Pourquoi certains pensent que nous vivons dans une simulation
Pour prolonger la réflexion scientifique sur l’origine et la nature de notre réalité, plusieurs philosophes et chercheurs proposent une alternative troublante : au lieu d’être de simples organismes carbonés évoluant dans un univers « naturel », nous pourrions exister au sein d’une simulation artificielle.

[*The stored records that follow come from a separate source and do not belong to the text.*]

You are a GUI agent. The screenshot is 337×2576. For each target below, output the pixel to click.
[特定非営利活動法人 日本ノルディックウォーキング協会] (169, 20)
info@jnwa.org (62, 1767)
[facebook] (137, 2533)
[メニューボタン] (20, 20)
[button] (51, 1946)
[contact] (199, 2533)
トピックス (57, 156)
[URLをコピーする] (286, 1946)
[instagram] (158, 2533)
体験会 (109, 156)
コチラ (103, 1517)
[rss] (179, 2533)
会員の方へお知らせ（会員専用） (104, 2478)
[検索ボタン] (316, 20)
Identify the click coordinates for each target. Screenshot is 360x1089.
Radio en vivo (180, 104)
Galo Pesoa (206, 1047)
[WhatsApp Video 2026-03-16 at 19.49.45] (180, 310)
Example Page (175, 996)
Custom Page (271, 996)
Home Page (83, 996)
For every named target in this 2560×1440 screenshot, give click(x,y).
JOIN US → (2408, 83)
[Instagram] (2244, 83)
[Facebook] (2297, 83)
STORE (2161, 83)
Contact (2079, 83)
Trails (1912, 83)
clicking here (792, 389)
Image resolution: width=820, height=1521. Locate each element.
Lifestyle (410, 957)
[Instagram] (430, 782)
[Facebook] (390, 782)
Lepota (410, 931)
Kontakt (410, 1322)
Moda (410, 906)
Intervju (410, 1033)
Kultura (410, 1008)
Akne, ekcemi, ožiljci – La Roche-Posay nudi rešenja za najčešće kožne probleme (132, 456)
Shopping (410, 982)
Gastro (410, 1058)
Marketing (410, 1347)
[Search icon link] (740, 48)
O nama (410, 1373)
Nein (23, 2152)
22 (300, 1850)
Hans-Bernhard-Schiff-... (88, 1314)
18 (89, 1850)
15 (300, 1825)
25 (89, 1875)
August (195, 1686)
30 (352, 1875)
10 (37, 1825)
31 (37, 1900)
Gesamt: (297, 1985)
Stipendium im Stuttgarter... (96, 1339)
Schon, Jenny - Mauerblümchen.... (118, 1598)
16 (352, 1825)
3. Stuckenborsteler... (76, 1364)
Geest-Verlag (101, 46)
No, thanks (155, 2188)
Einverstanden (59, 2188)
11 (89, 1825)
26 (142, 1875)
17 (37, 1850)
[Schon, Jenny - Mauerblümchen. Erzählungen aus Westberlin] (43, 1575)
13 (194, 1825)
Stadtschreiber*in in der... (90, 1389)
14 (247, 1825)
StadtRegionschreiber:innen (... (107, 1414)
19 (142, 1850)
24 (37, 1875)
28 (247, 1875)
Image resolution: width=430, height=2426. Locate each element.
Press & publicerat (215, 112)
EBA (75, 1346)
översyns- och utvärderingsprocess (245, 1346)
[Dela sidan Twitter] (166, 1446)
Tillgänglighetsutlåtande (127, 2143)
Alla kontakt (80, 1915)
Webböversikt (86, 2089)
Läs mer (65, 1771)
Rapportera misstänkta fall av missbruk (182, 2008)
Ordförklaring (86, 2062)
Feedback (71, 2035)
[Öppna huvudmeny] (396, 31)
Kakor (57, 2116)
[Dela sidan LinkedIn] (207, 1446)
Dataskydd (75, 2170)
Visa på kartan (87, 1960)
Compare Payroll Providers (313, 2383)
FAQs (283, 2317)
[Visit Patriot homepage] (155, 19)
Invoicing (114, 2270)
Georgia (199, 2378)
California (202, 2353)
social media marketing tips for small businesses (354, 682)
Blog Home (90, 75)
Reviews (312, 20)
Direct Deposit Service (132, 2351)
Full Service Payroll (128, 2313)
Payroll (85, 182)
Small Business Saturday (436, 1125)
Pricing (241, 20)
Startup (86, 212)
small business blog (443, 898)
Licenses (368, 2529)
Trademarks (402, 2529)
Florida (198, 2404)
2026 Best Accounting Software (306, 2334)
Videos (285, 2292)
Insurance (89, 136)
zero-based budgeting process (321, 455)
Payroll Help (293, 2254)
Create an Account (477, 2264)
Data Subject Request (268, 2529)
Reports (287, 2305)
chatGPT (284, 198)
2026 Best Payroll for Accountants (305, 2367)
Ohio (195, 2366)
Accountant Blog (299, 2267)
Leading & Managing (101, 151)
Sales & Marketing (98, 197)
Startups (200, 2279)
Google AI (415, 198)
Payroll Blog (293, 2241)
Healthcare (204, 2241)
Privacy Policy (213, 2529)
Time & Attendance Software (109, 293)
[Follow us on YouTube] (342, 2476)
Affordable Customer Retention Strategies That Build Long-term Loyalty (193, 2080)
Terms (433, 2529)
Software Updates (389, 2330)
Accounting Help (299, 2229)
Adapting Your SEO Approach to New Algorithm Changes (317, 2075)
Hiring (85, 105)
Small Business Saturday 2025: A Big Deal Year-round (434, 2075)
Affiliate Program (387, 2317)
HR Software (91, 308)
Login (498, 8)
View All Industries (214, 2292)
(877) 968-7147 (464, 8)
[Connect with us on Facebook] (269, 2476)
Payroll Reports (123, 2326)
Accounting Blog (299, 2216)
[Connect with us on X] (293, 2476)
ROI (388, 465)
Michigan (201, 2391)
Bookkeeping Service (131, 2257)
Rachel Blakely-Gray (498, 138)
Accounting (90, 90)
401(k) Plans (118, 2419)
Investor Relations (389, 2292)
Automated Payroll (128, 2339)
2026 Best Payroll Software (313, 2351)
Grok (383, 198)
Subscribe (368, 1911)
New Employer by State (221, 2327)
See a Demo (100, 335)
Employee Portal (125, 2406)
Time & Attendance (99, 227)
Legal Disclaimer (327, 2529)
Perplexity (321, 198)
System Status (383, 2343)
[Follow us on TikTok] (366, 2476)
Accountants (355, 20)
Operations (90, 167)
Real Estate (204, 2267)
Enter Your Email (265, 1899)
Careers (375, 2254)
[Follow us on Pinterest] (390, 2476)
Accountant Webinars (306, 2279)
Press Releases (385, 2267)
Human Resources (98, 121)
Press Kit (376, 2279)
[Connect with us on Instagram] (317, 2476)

Cette hypothèse relie philosophie, informatique et observations astrophysiques pour former un cadre d’étude rigoureux et intriguant.

Au cœur de ce débat se trouve l’argument formulé par le philosophe Nick Bostrom (Université d’Oxford), qui présente trois scénarios possibles concernant la probabilité que nous vivions dans une simulation :
- 1) Non — aucune civilisation intelligente n’est capable de créer une simulation de l’envergure d’un univers.
- 2) Non — une civilisation pourrait en être capable, mais choisirait de ne pas lancer de telles simulations.
- 3) Oui — des civilisations avancées pourraient et créeraient effectivement des simulations de ce type.
Certains scientifiques estiment que le troisième scénario n’est pas seulement concevable, mais qu’il pourrait déjà être étayé par des indices observables.

Le principal obstacle technique à la mise en œuvre d’une simulation d’univers tient à la puissance de calcul brute nécessaire pour simuler chaque détail à l’échelle cosmique. En 2001, un ingénieur en mécanique quantique du MIT soutenait que l’ordinateur requis serait plus grand que l’univers lui‑même, rendant l’idée impraticable. Pour en savoir plus : https://www.discovermagazine.com/the-sciences/do-we-live-in-the-matrix
Cependant, une solution s’inspire des jeux vidéo modernes : les développeurs optimisent les mondes virtuels en ne rendant visibles que les détails proches du joueur. Rizwan Virk, auteur de The Simulation Hypothesis, a évoqué dans une interview cette stratégie comme une façon plausible pour une civilisation avancée d’économiser des ressources de calcul — les régions lointaines et peu observées de la simulation apparaissant seulement quand elles sont « visitées » ou observées. (Entretien : https://www.vox.com/future-perfect/2019/4/10/18275618/simulation-hypothesis-matrix-rizwan-virk)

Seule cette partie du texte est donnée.